StructVAE: Tree-structured Latent Variable Models for Semi-supervised Semantic Parsing
This work addresses the bottleneck of expensive annotation in semantic parsing for natural language processing applications, though it is incremental as it builds on existing VAE methods.
The paper tackles the problem of limited labeled data in semantic parsing by introducing StructVAE, a variational auto-encoding model that uses tree-structured latent variables to learn from both labeled and unlabeled natural language utterances, resulting in improved performance over supervised models on ATIS and Python code generation tasks.

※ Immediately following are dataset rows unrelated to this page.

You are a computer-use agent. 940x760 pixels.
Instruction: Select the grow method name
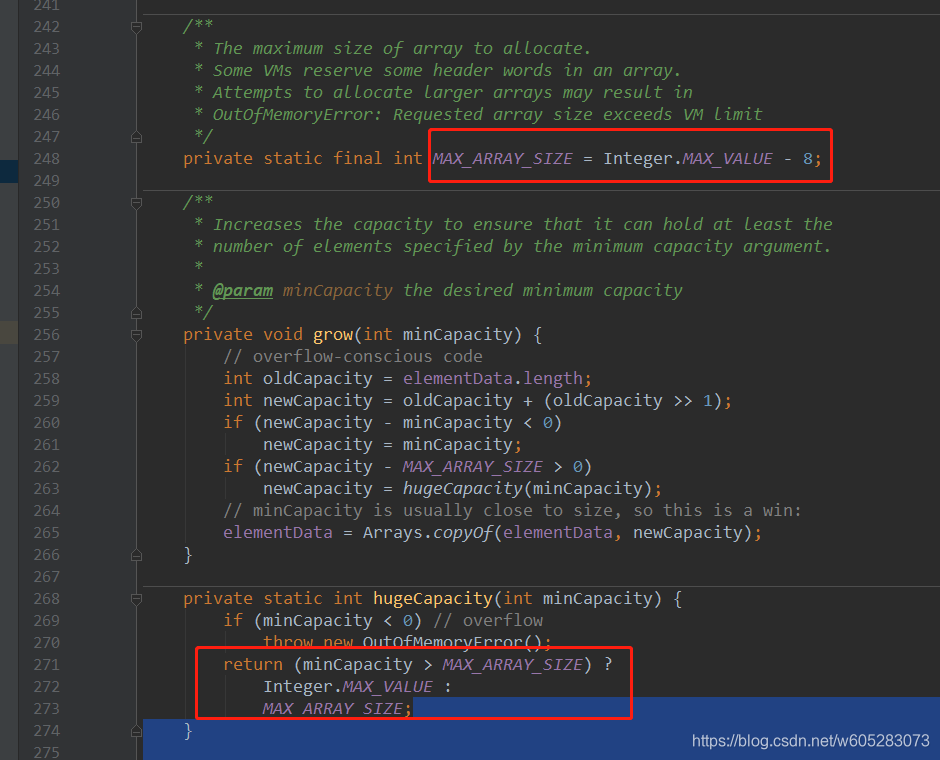[x=331, y=334]
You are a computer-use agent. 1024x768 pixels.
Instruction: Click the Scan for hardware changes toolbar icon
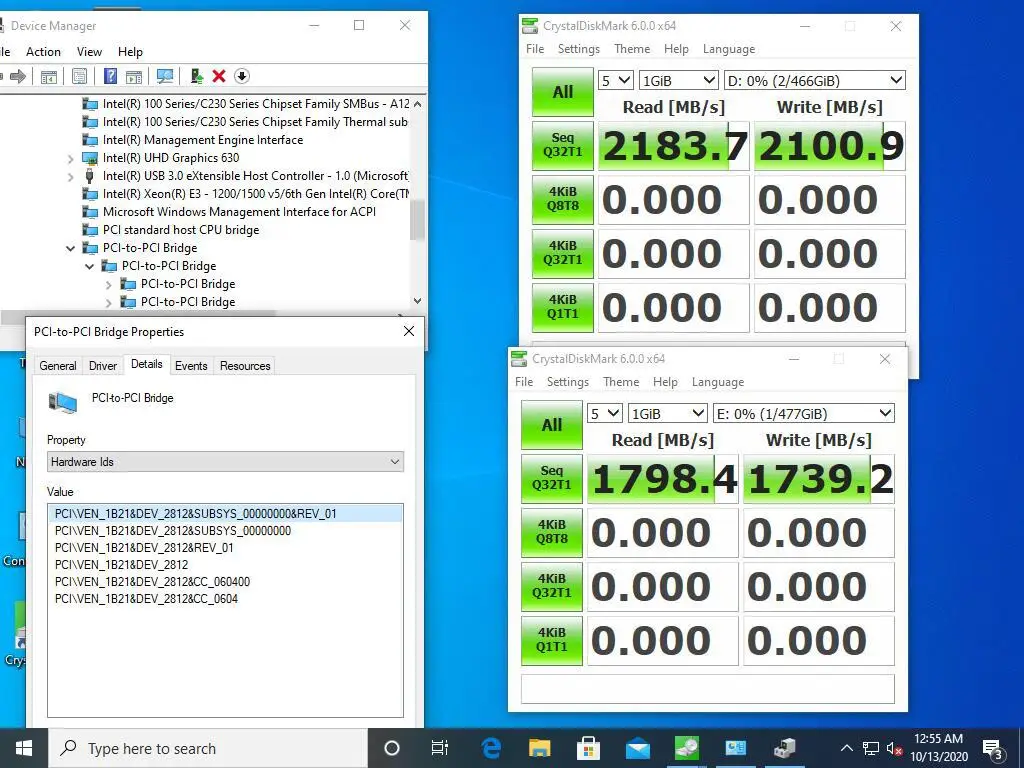[x=165, y=76]
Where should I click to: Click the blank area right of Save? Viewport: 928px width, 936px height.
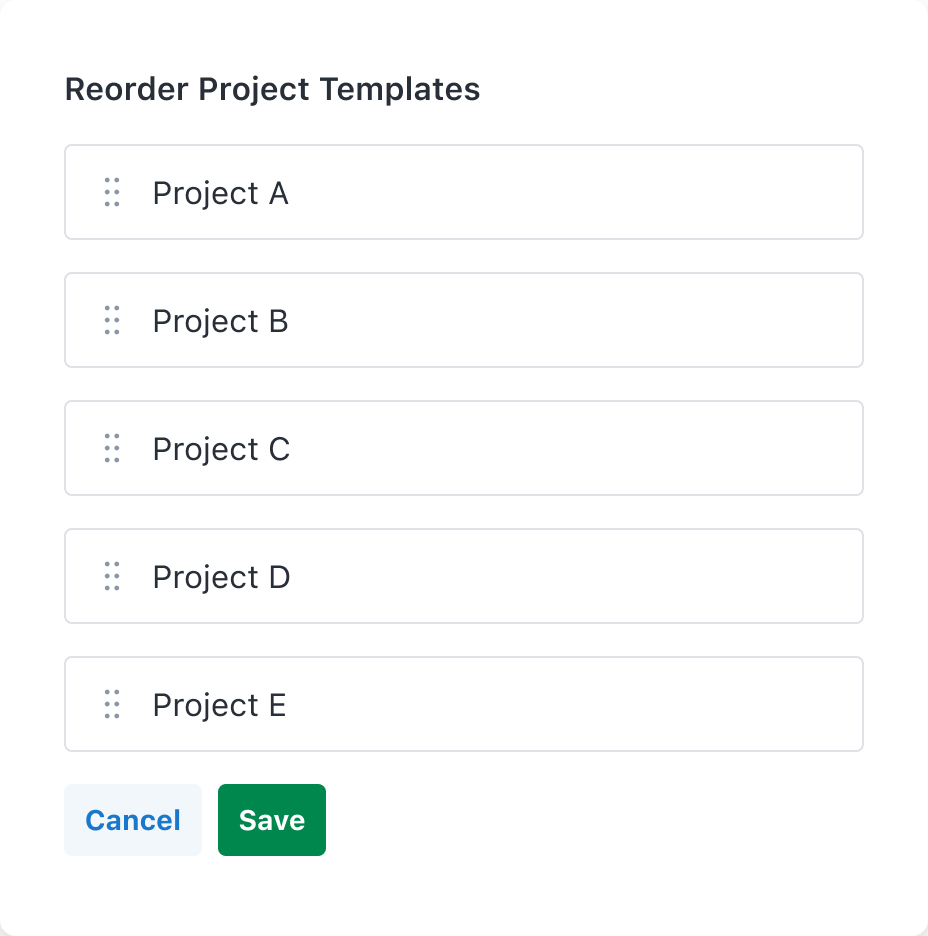(600, 820)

Semantic parsing is the task of transducing natural language (NL) utterances into formal meaning representations (MRs), commonly represented as tree structures. Annotating NL utterances with their corresponding MRs is expensive and time-consuming, and thus the limited availability of labeled data often becomes the bottleneck of data-driven, supervised models. We introduce StructVAE, a variational auto-encoding model for semisupervised semantic parsing, which learns both from limited amounts of parallel data, and readily-available unlabeled NL utterances. StructVAE models latent MRs not observed in the unlabeled data as tree-structured latent variables. Experiments on semantic parsing on the ATIS domain and Python code generation show that with extra unlabeled data, StructVAE outperforms strong supervised models.